• _Task_
In the data below, which lines hold "timeline"? Copy every one.

• _Dataset entries_

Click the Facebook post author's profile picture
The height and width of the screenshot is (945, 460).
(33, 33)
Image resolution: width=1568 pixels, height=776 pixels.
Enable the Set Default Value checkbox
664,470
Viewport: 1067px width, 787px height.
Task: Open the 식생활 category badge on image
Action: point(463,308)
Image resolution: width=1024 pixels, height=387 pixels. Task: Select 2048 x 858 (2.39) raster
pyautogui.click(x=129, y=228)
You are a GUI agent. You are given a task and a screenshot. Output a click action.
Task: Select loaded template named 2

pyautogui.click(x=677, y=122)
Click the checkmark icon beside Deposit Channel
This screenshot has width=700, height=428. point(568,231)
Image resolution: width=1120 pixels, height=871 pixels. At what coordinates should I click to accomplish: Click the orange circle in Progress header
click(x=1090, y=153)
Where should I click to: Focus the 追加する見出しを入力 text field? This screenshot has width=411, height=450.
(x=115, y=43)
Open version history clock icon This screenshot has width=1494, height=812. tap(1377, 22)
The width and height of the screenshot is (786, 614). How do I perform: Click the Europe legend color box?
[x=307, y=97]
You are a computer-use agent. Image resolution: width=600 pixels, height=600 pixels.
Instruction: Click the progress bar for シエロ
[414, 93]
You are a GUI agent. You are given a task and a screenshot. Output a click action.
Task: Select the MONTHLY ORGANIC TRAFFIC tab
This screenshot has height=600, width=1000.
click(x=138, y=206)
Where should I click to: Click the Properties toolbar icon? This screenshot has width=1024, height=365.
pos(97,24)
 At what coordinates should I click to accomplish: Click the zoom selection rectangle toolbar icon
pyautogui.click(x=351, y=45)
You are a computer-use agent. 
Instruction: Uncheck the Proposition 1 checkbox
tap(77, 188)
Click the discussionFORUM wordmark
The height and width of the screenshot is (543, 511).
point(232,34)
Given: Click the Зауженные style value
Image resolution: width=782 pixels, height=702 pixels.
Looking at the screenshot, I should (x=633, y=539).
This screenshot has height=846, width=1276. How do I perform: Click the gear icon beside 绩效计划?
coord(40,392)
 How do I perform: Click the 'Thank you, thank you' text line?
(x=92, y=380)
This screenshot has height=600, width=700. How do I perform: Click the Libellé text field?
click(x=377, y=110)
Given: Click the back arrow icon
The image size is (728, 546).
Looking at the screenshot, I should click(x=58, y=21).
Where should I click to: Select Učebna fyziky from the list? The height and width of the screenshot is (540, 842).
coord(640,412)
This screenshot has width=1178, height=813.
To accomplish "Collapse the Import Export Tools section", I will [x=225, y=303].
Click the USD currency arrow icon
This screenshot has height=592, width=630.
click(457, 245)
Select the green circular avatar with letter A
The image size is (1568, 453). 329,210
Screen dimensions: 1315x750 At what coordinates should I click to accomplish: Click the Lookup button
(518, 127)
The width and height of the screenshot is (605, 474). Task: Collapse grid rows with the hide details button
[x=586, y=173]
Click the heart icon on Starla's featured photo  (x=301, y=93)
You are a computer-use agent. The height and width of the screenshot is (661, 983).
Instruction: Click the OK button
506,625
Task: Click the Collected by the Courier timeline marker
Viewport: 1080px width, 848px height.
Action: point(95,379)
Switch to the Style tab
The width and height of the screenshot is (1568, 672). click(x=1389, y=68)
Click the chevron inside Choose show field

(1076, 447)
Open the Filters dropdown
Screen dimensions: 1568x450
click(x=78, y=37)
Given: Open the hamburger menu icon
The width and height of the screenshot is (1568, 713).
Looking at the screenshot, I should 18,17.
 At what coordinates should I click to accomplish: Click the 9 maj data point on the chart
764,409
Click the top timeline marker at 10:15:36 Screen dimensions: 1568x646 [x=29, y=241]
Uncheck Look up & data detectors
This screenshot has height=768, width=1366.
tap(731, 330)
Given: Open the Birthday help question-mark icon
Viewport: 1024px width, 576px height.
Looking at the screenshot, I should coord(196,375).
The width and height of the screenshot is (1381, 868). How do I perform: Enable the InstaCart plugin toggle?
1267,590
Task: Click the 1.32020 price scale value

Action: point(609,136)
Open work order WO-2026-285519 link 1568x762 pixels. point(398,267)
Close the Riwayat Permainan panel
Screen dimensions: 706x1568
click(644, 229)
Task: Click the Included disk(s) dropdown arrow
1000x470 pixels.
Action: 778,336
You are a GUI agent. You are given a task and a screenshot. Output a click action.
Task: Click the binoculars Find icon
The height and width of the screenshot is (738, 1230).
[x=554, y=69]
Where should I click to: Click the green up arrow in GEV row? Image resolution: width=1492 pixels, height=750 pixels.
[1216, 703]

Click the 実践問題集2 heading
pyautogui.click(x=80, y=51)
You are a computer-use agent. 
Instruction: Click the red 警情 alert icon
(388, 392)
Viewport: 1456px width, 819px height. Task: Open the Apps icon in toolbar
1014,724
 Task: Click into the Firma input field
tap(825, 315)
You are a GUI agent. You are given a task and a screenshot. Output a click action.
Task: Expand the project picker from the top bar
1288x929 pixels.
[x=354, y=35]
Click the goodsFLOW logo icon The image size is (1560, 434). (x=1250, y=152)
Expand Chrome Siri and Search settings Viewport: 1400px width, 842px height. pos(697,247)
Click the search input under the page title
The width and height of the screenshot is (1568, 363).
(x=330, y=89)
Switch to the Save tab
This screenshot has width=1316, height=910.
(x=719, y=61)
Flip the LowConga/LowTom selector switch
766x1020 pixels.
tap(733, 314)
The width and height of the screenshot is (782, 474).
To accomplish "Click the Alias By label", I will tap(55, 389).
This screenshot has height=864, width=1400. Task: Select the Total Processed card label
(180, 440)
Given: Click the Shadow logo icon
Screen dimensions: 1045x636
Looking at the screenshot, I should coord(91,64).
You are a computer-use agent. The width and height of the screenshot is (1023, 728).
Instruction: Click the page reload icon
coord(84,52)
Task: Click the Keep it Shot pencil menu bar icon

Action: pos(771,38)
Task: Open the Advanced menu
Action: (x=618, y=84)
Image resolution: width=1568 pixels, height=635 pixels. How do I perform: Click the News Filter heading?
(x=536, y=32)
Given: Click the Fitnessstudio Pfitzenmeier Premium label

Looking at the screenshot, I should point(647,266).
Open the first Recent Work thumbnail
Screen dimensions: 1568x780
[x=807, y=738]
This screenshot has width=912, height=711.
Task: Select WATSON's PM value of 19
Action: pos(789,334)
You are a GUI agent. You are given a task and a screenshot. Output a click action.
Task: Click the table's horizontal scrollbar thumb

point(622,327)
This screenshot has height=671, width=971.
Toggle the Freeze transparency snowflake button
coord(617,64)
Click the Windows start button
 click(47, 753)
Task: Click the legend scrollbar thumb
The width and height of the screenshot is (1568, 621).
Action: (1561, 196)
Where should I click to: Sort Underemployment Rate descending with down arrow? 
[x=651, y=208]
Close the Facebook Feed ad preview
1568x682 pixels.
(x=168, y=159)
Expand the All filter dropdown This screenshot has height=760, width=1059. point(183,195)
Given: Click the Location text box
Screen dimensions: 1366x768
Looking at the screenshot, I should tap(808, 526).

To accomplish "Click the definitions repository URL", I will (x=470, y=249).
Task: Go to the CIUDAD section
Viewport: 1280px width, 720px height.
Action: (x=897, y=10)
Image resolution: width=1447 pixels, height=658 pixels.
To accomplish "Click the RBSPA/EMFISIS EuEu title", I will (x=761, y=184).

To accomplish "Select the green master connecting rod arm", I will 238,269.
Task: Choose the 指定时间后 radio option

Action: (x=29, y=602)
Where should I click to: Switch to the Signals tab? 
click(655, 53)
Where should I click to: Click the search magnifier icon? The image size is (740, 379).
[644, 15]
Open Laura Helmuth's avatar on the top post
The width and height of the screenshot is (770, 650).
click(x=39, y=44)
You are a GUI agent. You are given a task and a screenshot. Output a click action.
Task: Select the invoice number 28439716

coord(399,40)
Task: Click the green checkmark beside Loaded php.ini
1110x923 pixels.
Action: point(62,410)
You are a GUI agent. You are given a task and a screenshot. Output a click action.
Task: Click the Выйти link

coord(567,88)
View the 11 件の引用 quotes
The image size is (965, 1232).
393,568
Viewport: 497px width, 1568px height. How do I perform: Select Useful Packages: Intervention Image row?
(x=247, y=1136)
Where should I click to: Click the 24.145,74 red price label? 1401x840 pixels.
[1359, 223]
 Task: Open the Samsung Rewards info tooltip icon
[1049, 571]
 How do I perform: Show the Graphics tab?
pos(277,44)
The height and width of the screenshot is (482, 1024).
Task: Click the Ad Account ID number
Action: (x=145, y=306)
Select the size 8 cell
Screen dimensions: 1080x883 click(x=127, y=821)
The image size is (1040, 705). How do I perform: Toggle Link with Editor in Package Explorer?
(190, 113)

• _Written reply_
Task: Click the Collected by the Courier timeline marker
Click the top timeline marker at 10:15:36 Screen dimensions: 1568x646 [x=29, y=241]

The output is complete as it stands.